Extract provided:
Stack vs Heap: Smarter Slice Allocation in Go

The Hidden Cost of Heap Allocations

Every time a Go program allocates memory on the heap, it triggers a sequence of operations that can slow down execution. Heap allocations place a significant burden on the runtime, from bookkeeping to garbage collection overhead. Even with modern improvements like the Green Tea GC, the garbage collector still consumes CPU cycles and memory bandwidth. That’s why the Go team has been shifting focus toward performing more allocations on the stack — an approach that can dramatically reduce both allocation cost and GC pressure.

Stack vs Heap: Smarter Slice Allocation in Go — Source: blog.golang.org

Why Stack Allocations Are Faster

Stack allocations are inherently cheap. They often involve nothing more than moving a stack pointer, and they impose zero work on the garbage collector because stack frames are automatically reclaimed when a function returns. Furthermore, stack memory is reused promptly, which improves CPU cache locality. For hot code paths, avoiding the heap can lead to substantial performance gains.

The Slicing Problem: Dynamic Growth

Consider a common pattern: reading tasks from a channel and accumulating them into a slice for batch processing.

func process(c chan task) {
    var tasks []task
    for t := range c {
        tasks = append(tasks, t)
    }
    processAll(tasks)
}

At first glance this looks innocuous, but let’s trace what happens at runtime.

How Append Works Under the Hood

On the first iteration, tasks has no backing array, so append must allocate one. Since the eventual size is unknown, Go starts small — typically a capacity of 1.

Iteration 1: allocate backing store of size 1.
Iteration 2: backing store is full; allocate new backing store of size 2 (old one becomes garbage).
Iteration 3: allocate size 4.
Iteration 4: only 3 items used; append fits without allocation.
Iteration 5: allocate size 8.

This doubling pattern continues. As the slice grows, most append calls eventually find a spare slot — but the early growth phase is expensive. Each small allocation incurs heap overhead and produces garbage that the GC must later collect. For slices that never become large, this startup cost can dominate the function’s runtime.

A Simple Fix: Preallocate with a Constant Size

If you know (or can estimate) the maximum number of tasks, you can preallocate the slice with a fixed capacity. For example:

func process(c chan task) {
    tasks := make([]task, 0, 1000) // preallocate capacity 1000
    for t := range c {
        tasks = append(tasks, t)

(Stored items)
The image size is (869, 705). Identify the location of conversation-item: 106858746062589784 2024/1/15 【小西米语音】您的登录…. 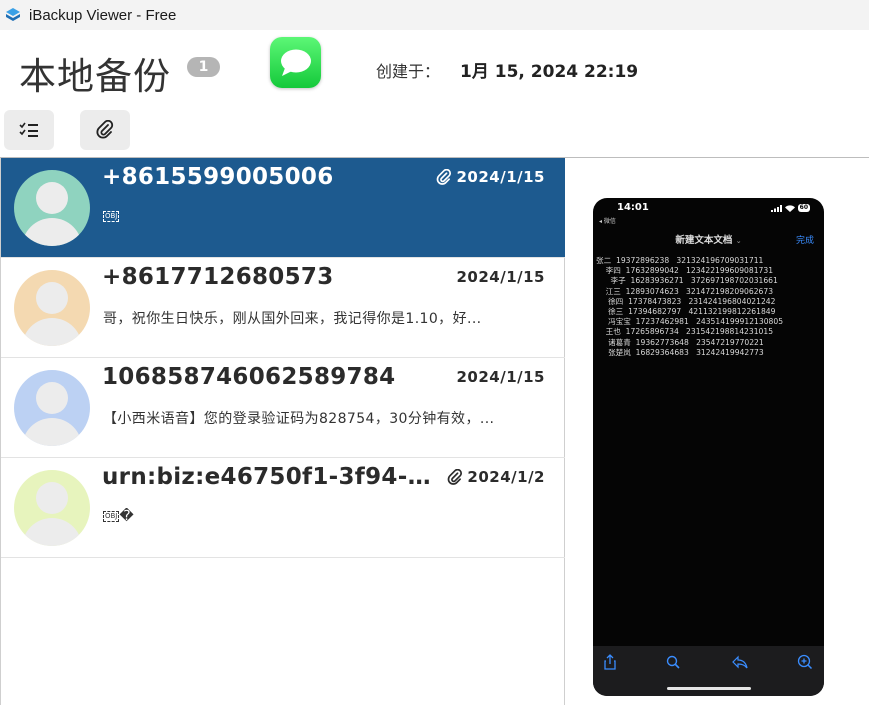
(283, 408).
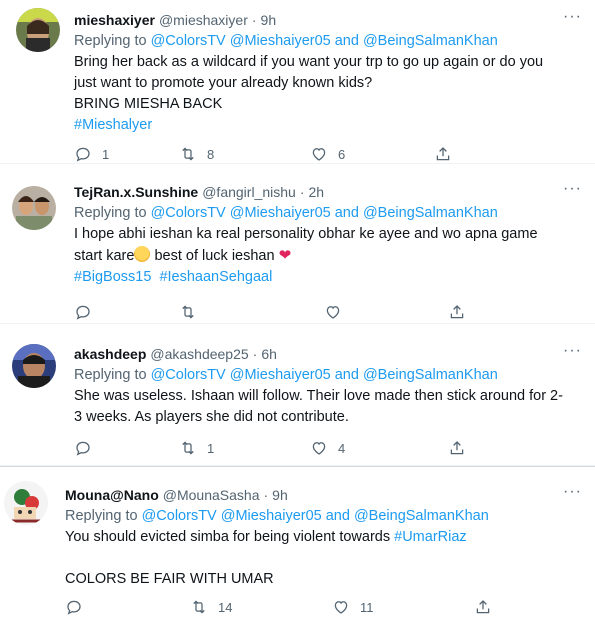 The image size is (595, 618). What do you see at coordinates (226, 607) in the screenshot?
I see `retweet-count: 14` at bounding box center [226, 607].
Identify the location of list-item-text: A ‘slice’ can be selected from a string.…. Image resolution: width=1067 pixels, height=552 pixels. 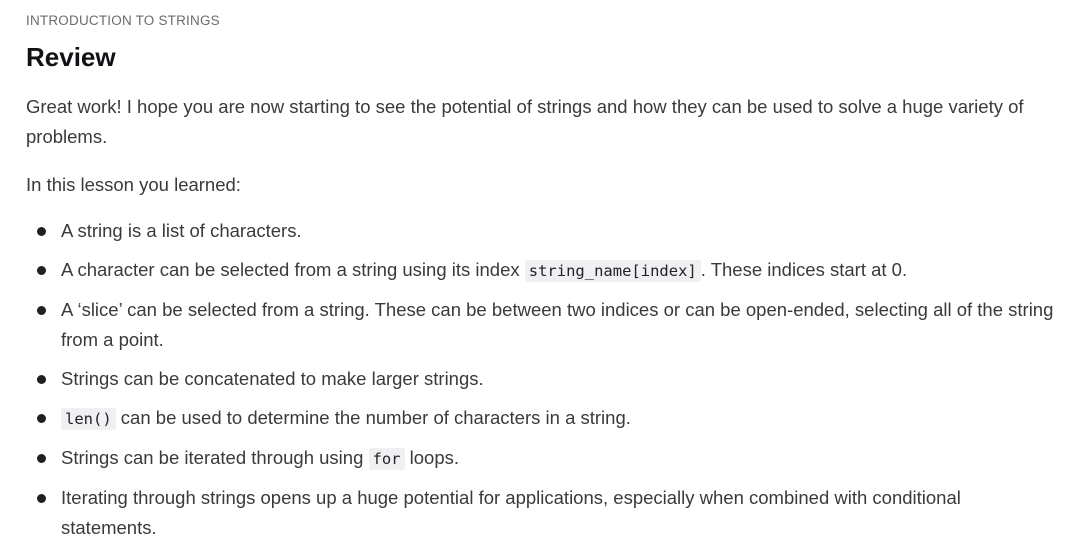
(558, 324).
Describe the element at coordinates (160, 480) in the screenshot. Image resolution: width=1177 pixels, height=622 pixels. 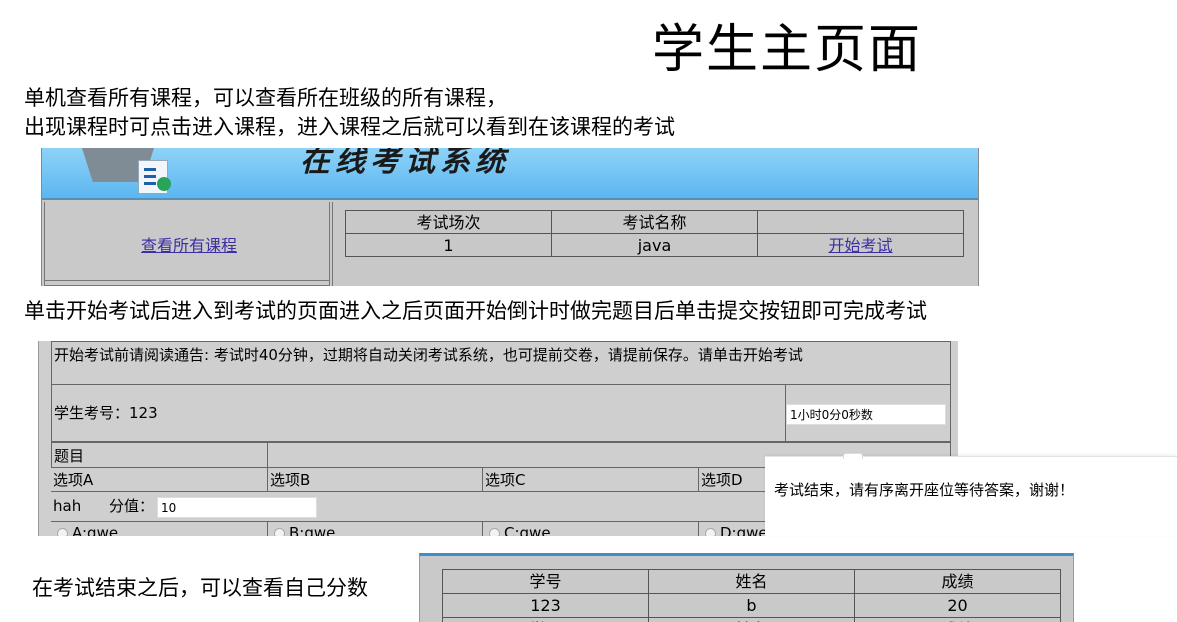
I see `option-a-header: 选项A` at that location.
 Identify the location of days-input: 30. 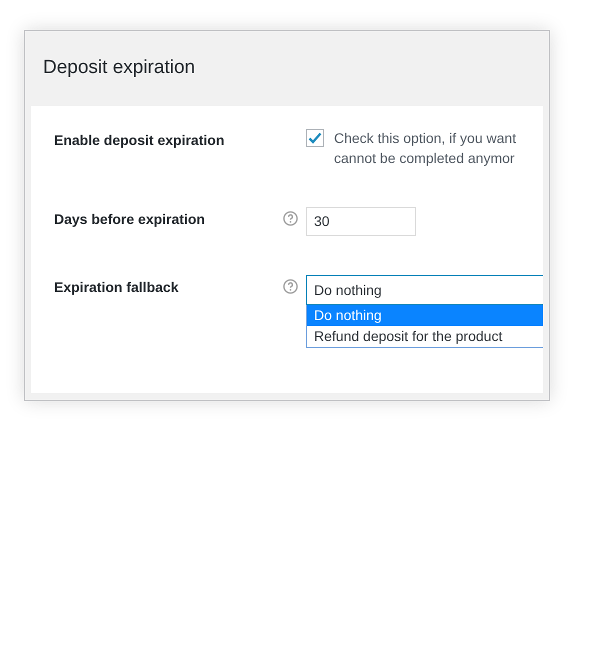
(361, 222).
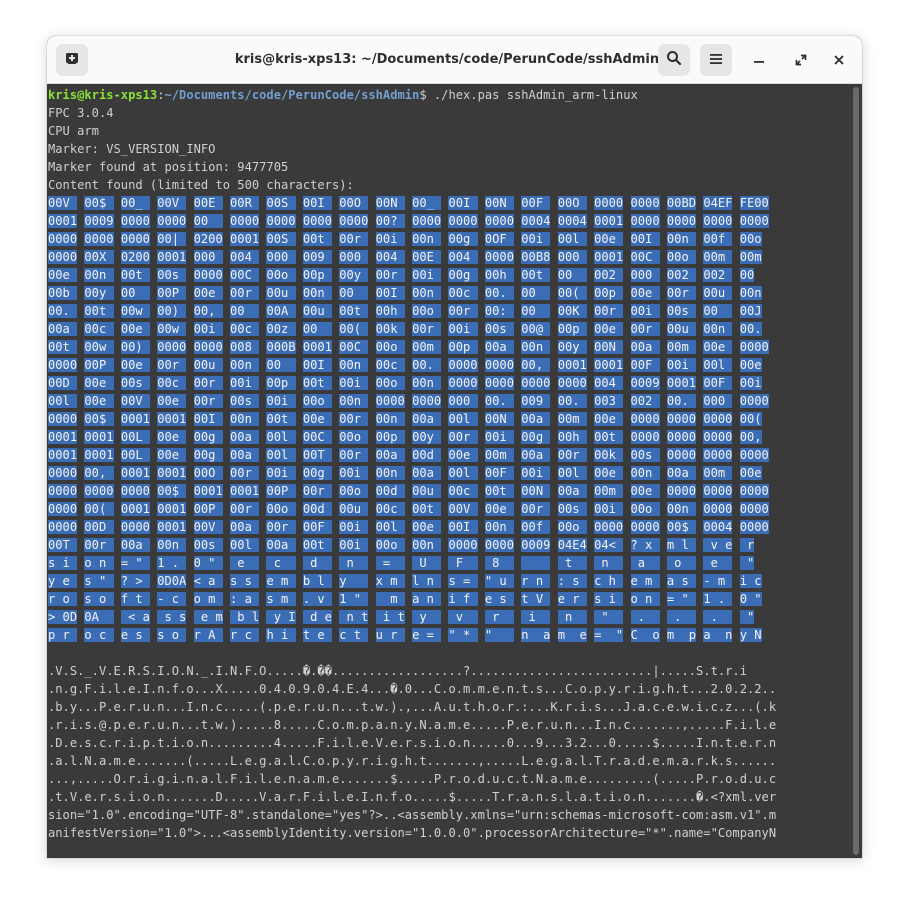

Your tasks:
1) Copy out the records word for word, starting at their first line and ending with the line that contains "at that location.", including both of those lines. Leave the pictures out.
2) Carry on the piece about stack and heap slice allocation in Go, picking up right after its last line.

Your responses:
1)
The image size is (869, 705). Identify the location of conversation-item: 106858746062589784 2024/1/15 【小西米语音】您的登录…. 
(283, 408).
 The image size is (595, 618). What do you see at coordinates (226, 607) in the screenshot?
I see `retweet-count: 14` at bounding box center [226, 607].
Identify the location of list-item-text: A ‘slice’ can be selected from a string.…. Image resolution: width=1067 pixels, height=552 pixels. 
(558, 324).
Describe the element at coordinates (160, 480) in the screenshot. Image resolution: width=1177 pixels, height=622 pixels. 
I see `option-a-header: 选项A` at that location.

2)
    }
    processAll(tasks)
}

This avoids the incremental doubling and eliminates the intermediate garbage. But an even bigger win is possible when the capacity is a compile-time constant.

Stack Allocation for Constant-Sized Slices

Go’s escape analysis can determine that a slice with a constant capacity (make([]T, 0, N) where N is known at compile time) does not escape to the heap. In that case, the entire backing array is allocated on the stack. The result: no heap allocations, no GC pressure, and extremely fast allocation and deallocation.

This optimization is especially valuable in tight loops or frequently called functions. For the process example, if the channel never delivers more than 1000 tasks, using a constant capacity of 1000 turns all append operations into stack-based ones after the initial make. Even better, the initial make itself is a stack allocation — effectively free.

Keep in mind that the slice must not be returned or stored in a global for the stack allocation to hold. As long as the slice lives only within the function and is passed to calls that don’t cause it to escape, the compiler can keep it on the stack.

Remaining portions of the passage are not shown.